When the loss or destruction of Jencks material is inadvertent, "the statutory alternatives of striking the witness' testimony or declaring a mistrial are not mandatory, and whether to follow a different course rests with the discretion of the trial judge." United States v. Jackson, 649 F.2d 967, 972 n.6 (3d Cir. 1981); see also United States v. Ferber, Crim. A. No. 89-448-01, 1991 WL 16751, at *6 (E.D. Pa. Feb. 8, 1991) ("[W]here the Jencks Act is violated through oversight or negligence not amounting to a conscious election, the Court is entitled to apply such a remedy as the justice of the case might require under the circumstances." (internal quotation marks omitted)). As noted above, if Hadiatou provided a written statement, the Court finds that the Government lost it inadvertently. Nonetheless, given the uncertainties in this case, the Court will exercise its discretion to grant a new trial to Mamadou to ensure that justice is served.

B. If a Written Statement Never Existed, a New Trial Is Warranted

In his motion for a new trial pursuant to Rule 33 of the Federal Rules of Criminal Procedure, Mamadou argued that the jury's verdict was against the weight of the evidence because Hadiatou's testimony was not credible. Considering only the evidence presented to the jury at trial, the Court denied this claim. Now, however, the Court must consider Mamadou's request for a new trial in light of new evidence that Hadiatou may not have given a written statement, contrary to her sworn testimony.

Rule 33 of the Federal Rules of Criminal Procedure permits a court to vacate any judgment and grant a new trial "if the interest of justice so requires." Fed. R. Crim. P. 33(a). When considering a Rule 33 motion a court must exercise its own judgment in evaluating the government's case. United States v. Johnson, 302 F.3d 139, 150 (3d Cir. 2002). Nonetheless, "a district court can order a new trial on the ground that the jury's verdict is contrary to the weight of the evidence only if it believes that there is a serious danger that a miscarriage of justice has occurred-that is, that an innocent person has been convicted." United States v. Davis, 397 F.3d 173, 181 (3d Cir. 2005) (internal quotation marks omitted). Additionally, "motions for new trials are disfavored and are only granted with great caution and at the discretion of the trial court." United States v. Martinez, 69 F. App'x 513, 516 (3d Cir. 2003). In general, newly discovered impeachment evidence cannot provide the basis for a new trial, but a new trial may be appropriate "in situations in which the evidence is more than merely impeaching or in which it severely undermines the credibility of a crucial government witness whose testimony was essential to the government's case." United States v. Quiles, 618 F.3d 383, 397 (3d Cir. 2010).
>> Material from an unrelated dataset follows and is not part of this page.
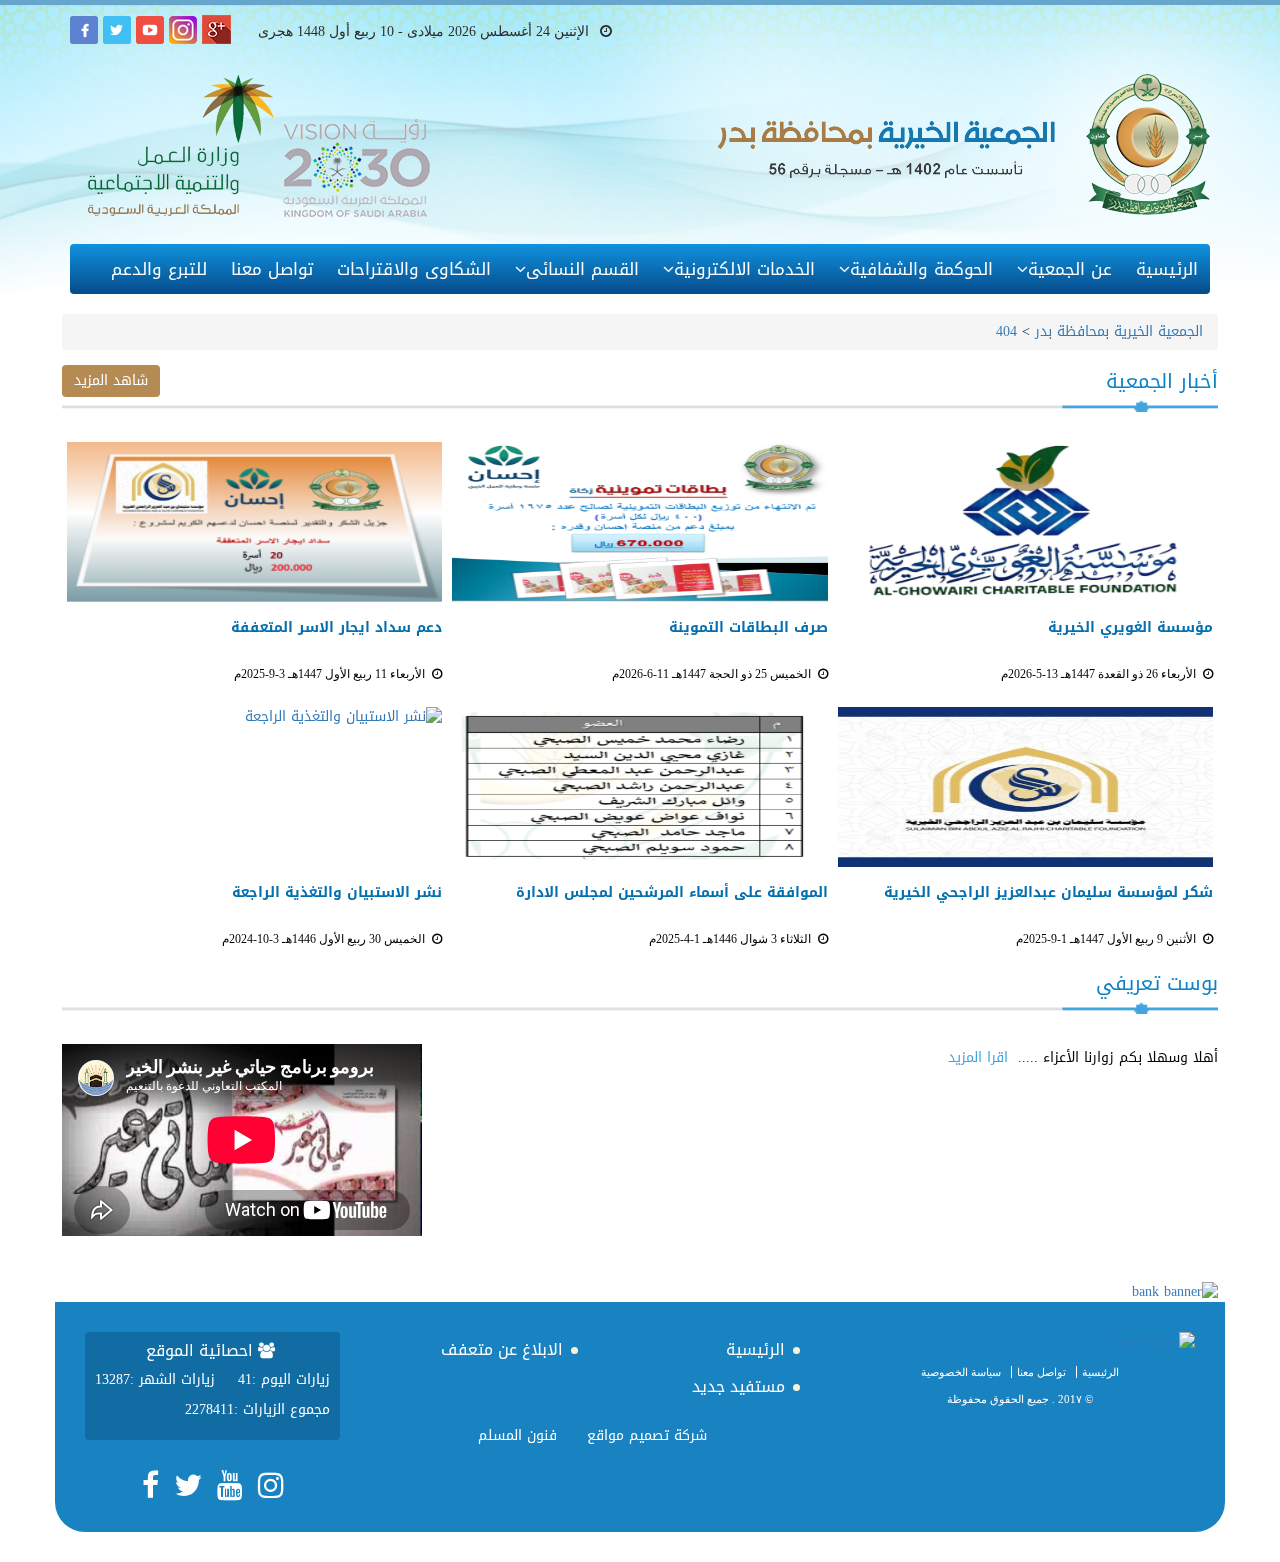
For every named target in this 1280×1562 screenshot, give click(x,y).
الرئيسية (1167, 269)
The Court finds that Hadiatou was a crucial Government witness whose testimony was essential to the Government's case as presented at trial. If Hadiatou never provided a written statement, she was at best confused, as the Government maintains, and at worst deliberately untruthful. It is impossible to know the extent to which this would undermine her credibility in the eyes of the jury, or whether the Government's case against Mamadou could survive absent the benefit of Hadiatou's testimony. The Court will therefore grant a new trial under Rule 33.


Because the Court concludes that either (1) the Government committed a Jencks Act violation by failing to turn over Hadiatou's written statement, or (2) newly discovered impeachment evidence casts doubt on the credibility of a key Government witness, the Court will grant a new trial to Defendant. An Order consistent with this Memorandum will be docketed separately.